TEMPO.CO, Yogyakarta - Seniman dari empat kota berkolaborasi membentuk komunitas yang membahas kritik sosial. Mereka memberi nama komunitas itu Saksinada. Deklarasi komunitas itu berlangsung di Sekretariat Aliansi Jurnalis Independen Yogyakarta, Ahad, 17 April 2016.
Empat musikus itu ialah Sisir Tanah, Dendang Kampungan, dan Agoni dari Yogyakarta; Deugalih dari Bandung, Fajar Merah dan Fitri Nganthi Wani dari Solo; dan Iksan Skuter dari Malang. Kelompok musik Agoni dan musikus Iksan Skuter bermain musik dalamn acara itu. Iksan menyanyikan lagu berjudul Kakek dan Cucu, yang berbicara tentang Salim Kancil, petani dan aktivis anti-tambang asal Lumajang, Jawa Timur, yang dibunuh.
Penggagas Saksinada, Bagus Dwi Danto, mengatakan musikus yang bergabung dalam Saksinada menyajikan musik bertema persoalan sosial, di antaranya ketimpangan ekonomi, pelanggaran hak asasi manusia, dan karut-marut politik. Di Yogyakarta ada banyak persoalan serius, misalnya proyek tambang pasir besi atau calon bandar udara di Kabupaten Kulon Progo.

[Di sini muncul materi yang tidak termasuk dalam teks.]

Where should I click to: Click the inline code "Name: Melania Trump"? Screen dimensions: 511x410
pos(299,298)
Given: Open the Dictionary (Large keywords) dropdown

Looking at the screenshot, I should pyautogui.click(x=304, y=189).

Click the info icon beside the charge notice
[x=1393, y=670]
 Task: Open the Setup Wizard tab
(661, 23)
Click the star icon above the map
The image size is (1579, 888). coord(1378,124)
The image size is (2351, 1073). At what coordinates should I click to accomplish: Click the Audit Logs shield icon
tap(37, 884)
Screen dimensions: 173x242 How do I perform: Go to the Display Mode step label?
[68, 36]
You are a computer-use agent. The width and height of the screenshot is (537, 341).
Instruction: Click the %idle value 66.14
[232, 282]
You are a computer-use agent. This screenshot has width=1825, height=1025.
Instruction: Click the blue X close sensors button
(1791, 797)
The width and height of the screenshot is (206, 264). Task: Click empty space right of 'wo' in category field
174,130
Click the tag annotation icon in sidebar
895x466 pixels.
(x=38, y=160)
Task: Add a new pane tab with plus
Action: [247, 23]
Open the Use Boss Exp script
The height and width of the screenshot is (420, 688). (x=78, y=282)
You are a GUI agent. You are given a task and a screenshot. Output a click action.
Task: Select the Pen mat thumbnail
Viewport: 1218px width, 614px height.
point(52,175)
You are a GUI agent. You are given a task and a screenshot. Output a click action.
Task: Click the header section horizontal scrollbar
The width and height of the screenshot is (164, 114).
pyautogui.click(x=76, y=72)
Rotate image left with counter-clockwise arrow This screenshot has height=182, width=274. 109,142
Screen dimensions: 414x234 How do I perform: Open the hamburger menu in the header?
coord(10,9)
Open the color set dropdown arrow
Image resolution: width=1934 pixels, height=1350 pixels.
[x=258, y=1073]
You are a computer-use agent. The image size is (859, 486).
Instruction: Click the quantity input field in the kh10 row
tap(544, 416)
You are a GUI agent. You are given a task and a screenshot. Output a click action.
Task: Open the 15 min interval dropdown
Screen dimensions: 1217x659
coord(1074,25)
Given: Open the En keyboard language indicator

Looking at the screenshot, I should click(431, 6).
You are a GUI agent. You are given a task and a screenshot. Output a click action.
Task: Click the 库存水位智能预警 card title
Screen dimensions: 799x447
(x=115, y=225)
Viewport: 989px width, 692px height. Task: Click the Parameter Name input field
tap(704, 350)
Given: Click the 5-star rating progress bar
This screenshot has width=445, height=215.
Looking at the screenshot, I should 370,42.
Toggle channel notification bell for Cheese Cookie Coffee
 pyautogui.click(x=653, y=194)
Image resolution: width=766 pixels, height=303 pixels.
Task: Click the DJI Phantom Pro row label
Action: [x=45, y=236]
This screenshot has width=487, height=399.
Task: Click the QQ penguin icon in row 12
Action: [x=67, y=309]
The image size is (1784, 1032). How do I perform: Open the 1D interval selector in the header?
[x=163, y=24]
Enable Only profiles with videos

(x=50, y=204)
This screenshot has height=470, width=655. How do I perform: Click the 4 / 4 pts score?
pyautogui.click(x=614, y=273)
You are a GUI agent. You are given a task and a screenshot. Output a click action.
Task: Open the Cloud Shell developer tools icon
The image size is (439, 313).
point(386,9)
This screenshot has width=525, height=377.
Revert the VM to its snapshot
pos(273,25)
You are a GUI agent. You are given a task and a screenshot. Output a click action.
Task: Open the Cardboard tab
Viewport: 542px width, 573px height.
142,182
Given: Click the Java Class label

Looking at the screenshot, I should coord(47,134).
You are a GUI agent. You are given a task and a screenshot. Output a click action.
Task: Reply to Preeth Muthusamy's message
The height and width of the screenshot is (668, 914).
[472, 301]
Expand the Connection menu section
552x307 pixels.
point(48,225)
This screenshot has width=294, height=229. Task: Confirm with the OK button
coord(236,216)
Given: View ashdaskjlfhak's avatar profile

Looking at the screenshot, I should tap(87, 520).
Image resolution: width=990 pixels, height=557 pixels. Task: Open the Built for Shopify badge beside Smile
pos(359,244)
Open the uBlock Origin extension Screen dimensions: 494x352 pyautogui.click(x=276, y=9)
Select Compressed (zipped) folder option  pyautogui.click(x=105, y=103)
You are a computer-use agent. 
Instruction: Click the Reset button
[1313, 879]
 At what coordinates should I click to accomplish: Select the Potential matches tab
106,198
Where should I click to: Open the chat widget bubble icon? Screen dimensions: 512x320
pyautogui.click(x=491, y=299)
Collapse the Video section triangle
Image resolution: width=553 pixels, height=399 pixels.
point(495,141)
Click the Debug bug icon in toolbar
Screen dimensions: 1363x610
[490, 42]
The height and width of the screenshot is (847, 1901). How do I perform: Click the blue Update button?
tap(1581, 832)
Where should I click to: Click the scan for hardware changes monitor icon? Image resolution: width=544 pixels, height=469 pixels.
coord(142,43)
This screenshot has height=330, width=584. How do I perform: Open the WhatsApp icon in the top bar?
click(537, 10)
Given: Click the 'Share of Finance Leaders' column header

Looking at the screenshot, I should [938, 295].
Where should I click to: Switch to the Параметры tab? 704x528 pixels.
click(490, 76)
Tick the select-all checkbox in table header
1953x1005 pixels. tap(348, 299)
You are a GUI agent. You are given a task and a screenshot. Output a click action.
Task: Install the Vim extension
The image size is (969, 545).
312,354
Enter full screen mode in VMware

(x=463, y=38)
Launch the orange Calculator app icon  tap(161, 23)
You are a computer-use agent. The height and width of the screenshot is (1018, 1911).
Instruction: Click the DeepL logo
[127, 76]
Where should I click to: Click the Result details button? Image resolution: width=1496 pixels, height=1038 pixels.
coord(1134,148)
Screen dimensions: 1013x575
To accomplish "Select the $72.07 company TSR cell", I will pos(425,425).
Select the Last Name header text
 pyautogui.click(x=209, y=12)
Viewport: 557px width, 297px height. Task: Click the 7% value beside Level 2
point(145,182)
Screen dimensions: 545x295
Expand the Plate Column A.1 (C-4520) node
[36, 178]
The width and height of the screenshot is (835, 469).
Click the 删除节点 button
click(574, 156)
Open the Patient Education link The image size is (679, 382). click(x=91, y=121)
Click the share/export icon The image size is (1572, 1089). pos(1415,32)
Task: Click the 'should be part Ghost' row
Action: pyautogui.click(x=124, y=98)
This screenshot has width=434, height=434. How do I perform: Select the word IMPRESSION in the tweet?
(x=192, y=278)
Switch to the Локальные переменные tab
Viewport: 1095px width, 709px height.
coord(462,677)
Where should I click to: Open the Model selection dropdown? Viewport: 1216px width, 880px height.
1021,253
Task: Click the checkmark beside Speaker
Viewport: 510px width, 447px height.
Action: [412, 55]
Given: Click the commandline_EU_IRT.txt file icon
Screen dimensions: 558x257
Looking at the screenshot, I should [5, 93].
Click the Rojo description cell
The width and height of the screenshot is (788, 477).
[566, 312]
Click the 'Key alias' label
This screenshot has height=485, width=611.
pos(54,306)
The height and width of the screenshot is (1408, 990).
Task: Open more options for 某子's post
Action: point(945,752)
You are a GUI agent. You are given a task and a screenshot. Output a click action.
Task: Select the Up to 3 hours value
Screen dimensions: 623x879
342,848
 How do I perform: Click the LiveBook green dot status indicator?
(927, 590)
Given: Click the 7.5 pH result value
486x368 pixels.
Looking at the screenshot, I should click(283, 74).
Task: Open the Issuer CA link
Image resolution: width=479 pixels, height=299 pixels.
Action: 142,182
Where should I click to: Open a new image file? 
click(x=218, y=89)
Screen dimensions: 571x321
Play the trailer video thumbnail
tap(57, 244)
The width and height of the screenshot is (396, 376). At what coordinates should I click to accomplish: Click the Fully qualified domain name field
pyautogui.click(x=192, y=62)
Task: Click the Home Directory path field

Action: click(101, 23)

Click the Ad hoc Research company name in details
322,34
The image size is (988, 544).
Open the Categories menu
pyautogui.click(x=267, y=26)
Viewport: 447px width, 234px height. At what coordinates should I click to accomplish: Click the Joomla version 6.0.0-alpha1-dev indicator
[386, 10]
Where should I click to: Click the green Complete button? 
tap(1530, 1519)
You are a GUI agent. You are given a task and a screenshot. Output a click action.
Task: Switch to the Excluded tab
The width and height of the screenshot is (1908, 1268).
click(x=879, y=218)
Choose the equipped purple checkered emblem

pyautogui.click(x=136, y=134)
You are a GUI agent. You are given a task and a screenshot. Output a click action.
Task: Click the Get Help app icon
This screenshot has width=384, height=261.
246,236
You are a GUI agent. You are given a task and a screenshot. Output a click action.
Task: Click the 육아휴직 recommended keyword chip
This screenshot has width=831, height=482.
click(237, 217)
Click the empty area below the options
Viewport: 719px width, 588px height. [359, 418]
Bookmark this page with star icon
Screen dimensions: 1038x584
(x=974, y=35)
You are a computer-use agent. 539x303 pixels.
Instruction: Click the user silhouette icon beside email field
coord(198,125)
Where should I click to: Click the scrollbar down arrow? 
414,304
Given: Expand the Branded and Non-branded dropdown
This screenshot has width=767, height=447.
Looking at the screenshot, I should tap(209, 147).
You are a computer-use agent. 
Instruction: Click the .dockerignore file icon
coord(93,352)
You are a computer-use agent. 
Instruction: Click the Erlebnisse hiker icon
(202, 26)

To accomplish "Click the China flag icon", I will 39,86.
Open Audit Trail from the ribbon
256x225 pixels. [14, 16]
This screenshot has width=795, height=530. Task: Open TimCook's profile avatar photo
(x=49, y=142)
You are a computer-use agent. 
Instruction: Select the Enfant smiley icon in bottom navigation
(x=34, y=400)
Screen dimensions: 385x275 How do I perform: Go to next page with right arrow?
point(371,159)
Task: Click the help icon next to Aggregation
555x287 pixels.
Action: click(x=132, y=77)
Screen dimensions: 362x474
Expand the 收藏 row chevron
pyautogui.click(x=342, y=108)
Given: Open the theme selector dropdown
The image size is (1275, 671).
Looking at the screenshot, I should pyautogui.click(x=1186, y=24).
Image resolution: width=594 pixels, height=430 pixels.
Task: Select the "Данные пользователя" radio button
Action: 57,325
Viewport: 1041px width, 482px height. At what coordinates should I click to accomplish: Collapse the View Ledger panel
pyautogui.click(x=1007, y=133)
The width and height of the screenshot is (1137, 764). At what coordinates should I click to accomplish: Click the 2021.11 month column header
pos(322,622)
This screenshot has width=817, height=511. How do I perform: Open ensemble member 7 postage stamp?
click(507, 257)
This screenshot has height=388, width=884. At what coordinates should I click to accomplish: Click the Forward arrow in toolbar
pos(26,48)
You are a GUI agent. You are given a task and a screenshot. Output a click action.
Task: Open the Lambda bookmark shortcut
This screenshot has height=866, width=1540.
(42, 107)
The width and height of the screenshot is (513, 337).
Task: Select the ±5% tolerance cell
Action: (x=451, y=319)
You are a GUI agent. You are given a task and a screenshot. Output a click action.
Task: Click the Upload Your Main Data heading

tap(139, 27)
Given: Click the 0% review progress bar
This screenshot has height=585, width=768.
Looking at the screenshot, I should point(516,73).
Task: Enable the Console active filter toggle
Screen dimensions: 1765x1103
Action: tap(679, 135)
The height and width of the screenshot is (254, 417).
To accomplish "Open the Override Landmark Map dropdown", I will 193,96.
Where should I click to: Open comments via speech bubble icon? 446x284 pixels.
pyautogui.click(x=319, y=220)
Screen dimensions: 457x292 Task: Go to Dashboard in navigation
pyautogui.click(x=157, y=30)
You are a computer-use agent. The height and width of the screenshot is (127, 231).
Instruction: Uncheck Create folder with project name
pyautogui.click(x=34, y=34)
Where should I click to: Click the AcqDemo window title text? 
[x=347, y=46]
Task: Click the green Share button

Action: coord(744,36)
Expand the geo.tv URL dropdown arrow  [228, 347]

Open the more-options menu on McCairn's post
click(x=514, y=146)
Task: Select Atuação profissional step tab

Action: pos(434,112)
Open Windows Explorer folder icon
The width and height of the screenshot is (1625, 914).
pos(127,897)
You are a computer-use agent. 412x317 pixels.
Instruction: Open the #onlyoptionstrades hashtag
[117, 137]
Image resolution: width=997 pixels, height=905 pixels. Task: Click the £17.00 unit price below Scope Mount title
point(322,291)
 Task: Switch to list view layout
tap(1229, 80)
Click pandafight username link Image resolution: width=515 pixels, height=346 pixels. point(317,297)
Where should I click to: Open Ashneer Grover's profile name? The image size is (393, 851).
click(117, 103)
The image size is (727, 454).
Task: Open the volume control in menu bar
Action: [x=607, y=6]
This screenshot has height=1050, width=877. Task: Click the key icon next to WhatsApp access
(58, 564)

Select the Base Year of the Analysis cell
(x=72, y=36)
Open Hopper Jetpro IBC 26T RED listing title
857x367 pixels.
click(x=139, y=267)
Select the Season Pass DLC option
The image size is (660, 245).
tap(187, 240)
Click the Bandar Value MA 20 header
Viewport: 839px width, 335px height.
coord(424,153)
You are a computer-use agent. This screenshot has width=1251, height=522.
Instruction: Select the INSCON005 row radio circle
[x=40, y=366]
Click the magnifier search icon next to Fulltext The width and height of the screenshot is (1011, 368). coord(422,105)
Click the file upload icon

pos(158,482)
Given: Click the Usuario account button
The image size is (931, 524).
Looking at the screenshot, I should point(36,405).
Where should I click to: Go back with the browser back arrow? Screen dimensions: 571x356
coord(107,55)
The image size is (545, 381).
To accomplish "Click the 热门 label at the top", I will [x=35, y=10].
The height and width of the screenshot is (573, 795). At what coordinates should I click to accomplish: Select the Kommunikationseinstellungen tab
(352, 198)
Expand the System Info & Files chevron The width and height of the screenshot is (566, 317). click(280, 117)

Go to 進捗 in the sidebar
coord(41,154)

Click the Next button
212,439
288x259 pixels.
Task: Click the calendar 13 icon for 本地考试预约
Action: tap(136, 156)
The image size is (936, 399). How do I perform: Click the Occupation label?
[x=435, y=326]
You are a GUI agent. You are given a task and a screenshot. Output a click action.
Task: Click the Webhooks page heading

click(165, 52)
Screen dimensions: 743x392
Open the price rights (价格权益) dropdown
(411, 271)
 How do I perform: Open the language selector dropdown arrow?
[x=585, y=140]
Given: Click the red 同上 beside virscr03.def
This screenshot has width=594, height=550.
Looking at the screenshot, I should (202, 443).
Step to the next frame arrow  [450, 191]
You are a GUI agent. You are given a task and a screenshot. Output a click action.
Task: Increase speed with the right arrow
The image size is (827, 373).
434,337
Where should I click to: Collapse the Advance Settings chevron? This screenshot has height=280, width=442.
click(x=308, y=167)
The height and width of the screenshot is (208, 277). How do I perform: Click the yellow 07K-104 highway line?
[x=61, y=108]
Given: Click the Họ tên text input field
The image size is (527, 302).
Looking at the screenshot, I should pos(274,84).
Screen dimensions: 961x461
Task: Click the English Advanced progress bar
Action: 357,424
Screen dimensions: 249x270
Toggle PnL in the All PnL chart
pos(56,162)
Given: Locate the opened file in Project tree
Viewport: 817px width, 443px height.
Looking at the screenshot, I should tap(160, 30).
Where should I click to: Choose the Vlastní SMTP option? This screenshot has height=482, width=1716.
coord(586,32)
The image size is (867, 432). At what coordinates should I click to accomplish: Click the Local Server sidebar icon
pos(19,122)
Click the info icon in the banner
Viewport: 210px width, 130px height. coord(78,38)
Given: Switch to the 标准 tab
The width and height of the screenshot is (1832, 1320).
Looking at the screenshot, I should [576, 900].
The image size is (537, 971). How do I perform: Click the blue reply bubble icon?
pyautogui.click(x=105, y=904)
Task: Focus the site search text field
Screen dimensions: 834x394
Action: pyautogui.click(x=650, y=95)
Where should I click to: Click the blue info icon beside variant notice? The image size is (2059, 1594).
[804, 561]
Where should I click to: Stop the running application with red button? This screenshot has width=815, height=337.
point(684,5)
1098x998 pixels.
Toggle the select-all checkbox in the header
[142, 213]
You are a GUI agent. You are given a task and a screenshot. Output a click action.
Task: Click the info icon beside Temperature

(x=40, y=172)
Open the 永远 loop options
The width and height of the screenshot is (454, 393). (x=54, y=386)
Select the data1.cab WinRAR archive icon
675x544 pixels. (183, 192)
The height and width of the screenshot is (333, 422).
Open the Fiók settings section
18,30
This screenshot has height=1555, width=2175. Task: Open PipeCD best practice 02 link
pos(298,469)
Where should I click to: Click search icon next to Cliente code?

Megaproyek itu membawa dampak sosial karena petani tidak bisa menggarap lahan produktif sebagai mata pencaharian mereka. Ada pula persoalan intoleransi, aturan pertanahan yang diskriminatif, dan maraknya pembangunan hotel yang mengganggu sumur penduduk. “Lewat musik secara universal, kami ingin menyumbangkan sesuatu untuk kehidupan yang lebih baik,” katanya.
Vokalis Sisir Tanah itu menyatakan komunitas ini terbuka bagi siapa pun yang ingin bermain musik bersama mereka. Saksinada akan bekerja sama dengan masyarakat di kawasan konflik. Misalnya memfasilitasi ibu-ibu di Rembang, Jawa Tengah, yang menolak proyek pabrik semen, untuk membuat lagu bersama.
Seniman Anti-Tank, Andrew Lumban Gaol, adalah pembuat logo Saksinada bergambar merpati warna merah. Gambar tangga nada ada di paruh burung itu. Merpati, menurut Andrew, menyimbolkan pembawa pesan perdamaian. Sedangkan tangga nada atau not melambangkan musikus. “Merpati yang membawa not itu membawa pesan kemanusiaan dan kebaikan, “ ucap Andrew.
Fitriani Dwi Kurniasih dari Dendang Kampungan mengatakan para seniman melibatkan AJI Yogyakarta dalam deklarasi karena jurnalis punya peran besar mendorong perubahan sosial. Itulah mengapa pers menjadi salah satu pilar demokrasi. AJI sebagai lembaga profesi jurnalis dinilai setia menyuarakan kepentingan publik. AJI juga konsisten menolak perilaku koruptif, yakni menolak amplop.”Kami merasakan punya perjuangan yang sama,” kata Fitriani.
Ketua AJI Yogyakarta Anang Zakaria mengatakan pers punya peran pendidikan, kontrol sosial, dan hiburan. Visi dan misi para seniman itu, menurut Anang cocok, dengan tugas utama pers. Semangat seniman yang berhimpun di Saksinada juga cocok dengan ide-ide AJI, yakni melawan kekuasaan dan kalangan yang anti-demokrasi.
AJI lahir ketika rezim Orde Baru, Soeharto, berkuasa. Waktu itu, tiga media, yakni Detik, Editor, dan Tempo, pada 21 Juni 1994, dibredel karena mengkritisi Soeharto. Perlawanan itu lalu mengkristal dalam pertemuan di Sirnagalih, Bogor, 7 Agustus 1994. Dari pertemuan itu, AJI lahir. “Mengawal demokrasi perlu dukungan dari publik secara luas,” tutur Anang.